急迫性尿失禁指的是在有尿意时或之后即刻出现漏尿。在膀胱充盈时,膀胱异常收缩,因此排尿感愈加强烈,使人难以忽视,最终导致漏尿的发生。急迫性尿失禁或许与膀胱过度活跃症相关,后者的特点是尿频、尿急和夜尿,伴有或不伴有急迫性尿失禁。
混合性尿失禁是在不自主漏尿时伴有急迫感,也与劳累、工作、打喷嚏或咳嗽相关。
盆底解剖和失禁的机制
失禁的机制与盆底结构相关。盆底是由排列成穹顶型的横纹肌所构成的,通常将其视为一种悬吊结构。盆底的筋膜和肌肉支撑着膀胱、子宫和直肠。
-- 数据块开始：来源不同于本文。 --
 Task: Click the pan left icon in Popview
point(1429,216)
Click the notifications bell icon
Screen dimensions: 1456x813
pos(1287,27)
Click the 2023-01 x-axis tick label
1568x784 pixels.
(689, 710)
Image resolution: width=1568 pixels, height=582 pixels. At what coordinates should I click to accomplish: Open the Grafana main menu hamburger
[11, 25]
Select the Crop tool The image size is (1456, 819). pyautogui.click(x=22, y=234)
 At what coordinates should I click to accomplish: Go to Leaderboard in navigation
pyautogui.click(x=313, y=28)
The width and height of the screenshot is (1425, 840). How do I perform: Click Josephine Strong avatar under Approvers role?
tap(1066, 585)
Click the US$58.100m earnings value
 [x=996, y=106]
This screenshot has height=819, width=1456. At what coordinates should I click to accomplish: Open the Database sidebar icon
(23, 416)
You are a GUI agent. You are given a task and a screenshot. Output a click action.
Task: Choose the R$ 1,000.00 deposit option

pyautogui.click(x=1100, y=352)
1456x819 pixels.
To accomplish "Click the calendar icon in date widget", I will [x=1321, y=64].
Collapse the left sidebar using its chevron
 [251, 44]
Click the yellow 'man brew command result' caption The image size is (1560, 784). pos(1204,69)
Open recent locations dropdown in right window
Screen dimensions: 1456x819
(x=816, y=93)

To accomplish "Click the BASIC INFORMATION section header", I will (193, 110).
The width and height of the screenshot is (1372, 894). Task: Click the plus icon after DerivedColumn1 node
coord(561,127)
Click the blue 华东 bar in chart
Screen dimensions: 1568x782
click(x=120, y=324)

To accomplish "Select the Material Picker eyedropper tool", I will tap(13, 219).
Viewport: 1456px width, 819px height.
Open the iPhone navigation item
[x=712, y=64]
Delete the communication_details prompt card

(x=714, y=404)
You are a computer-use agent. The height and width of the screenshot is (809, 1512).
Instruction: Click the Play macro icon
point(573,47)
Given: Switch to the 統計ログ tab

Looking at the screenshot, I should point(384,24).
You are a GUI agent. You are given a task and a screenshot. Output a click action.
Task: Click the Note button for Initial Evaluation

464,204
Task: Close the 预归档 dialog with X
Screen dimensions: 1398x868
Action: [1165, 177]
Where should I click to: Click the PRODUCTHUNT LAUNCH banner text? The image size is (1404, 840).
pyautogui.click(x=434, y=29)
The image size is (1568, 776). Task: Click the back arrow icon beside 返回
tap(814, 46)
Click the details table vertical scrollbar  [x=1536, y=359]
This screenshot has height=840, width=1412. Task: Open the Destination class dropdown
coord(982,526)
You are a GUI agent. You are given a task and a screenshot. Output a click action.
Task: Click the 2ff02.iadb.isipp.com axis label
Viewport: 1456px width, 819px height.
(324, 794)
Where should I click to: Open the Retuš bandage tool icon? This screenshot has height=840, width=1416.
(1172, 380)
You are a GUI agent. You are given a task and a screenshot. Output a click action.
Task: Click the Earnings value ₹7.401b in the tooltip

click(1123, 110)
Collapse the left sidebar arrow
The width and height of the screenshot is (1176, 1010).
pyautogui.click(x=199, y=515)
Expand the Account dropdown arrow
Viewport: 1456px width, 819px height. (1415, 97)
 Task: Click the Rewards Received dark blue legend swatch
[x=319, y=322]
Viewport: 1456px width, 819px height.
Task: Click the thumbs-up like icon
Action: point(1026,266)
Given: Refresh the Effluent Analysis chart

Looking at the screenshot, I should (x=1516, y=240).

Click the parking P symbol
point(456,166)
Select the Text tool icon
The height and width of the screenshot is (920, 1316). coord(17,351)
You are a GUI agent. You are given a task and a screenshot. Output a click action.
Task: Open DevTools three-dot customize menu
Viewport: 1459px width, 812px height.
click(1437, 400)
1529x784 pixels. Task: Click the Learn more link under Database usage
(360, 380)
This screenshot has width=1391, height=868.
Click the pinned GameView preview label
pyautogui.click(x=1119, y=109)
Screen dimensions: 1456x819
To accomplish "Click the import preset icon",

盆底深部的肌肉包括提肛肌和坐骨尾骨肌。在膀胱储尿期,交感神经系统的激活能增加尿道内括约肌的紧张性和收缩程度从而防止漏尿。
压力性尿失禁的病理生理
压力性尿失禁发病的主要解剖学假说如下:支持结构丧失、“吊床假说”和神经假说。
除了上述三个和尿失禁相关的假说以外,也有一些与尿失禁发病相关的危险因素,如生产的次数、年龄、胶原量和弹性的减少、种族、肥胖、吸烟、慢性咳嗽、呼吸系统疾病、盆腔手术、慢性便秘和碳酸饮料的摄入。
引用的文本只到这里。